Спустя сутки она встретила меня смиренно и робко. На вопрос о том, что она думает о происхождении желудочных болей, она искренне ответила: «Думаю, что они возникают из-за страха, но только потому, что вы так сказали». Я погрузил ее в состояние гипноза и опять спросил: «Почему вы не можете есть побольше?»
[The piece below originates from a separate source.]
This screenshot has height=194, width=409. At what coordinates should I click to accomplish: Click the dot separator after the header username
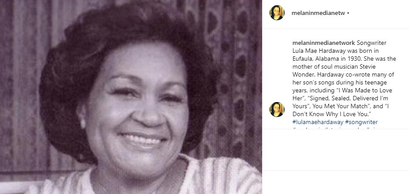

Ответ последовал тут же и по-прежнему являл собой объяснение в виде выстроенных в хронологическом порядке воспоминаний: «Когда я была маленькой, бывало, я часто из вредности отказывалась за столом от своей порции мяса. Мать обходилась со мной очень строго и спустя часа два заставляла меня под страхом сурового наказания доедать оставшееся мясо с той самой тарелки. Мясо было уже совсем холодным, а жир застывал... (с признаками тошноты)...и я до сих пор ясно вижу вилку... один зубец был немного согнут. Теперь, усаживаясь за стол, я всегда вспоминаю тарелку с холодным мясом и жиром; а когда я, много лет спустя, жила с братом, который был офицером и имел скверную болезнь, — я знала, что она заразная, и ужасно боялась перепутать столовый прибор и взять его вилку и его нож (с ужасом) и все равно ела вместе с ним, чтобы никто не заметил, что он болен; а когда я чуть позже ухаживала за другим братом, у которого было легочное заболевание, тогда мы сидели возле его кровати, и плевательница всегда стояла на столе, открытая (с ужасом)... а у него была привычка сплевывать в нее над тарелками, мне от этого всегда становилась так тошно, но я не могла подать вида, чтобы его не обидеть. Мне до сих пор кажется, что эти плевательницы стоят на столе, когда я ем, и меня все еще тошнит». Разумеется, я постарался отделаться от всего этого реквизита тошноты, а затем спросил, почему она не может пить воду. Когда ей было семнадцать лет, ее семья провела пару месяцев в Мюнхене, где почти все домашние заработали катар желудка из-за того, что пили плохую воду. Следуя наставлениям врача, все, кроме нее, избавились от этой хвори; минеральная вода, которую ей посоветовали пить, тоже не принесла облегчения. Когда врач порекомендовал ей пить минеральную воду, она сразу подумала: никакого толка от этого наверняка не будет. С тех пор она столько раз убеждалась в том, что не переносит ключевую и минеральную воду, что и не сосчитать.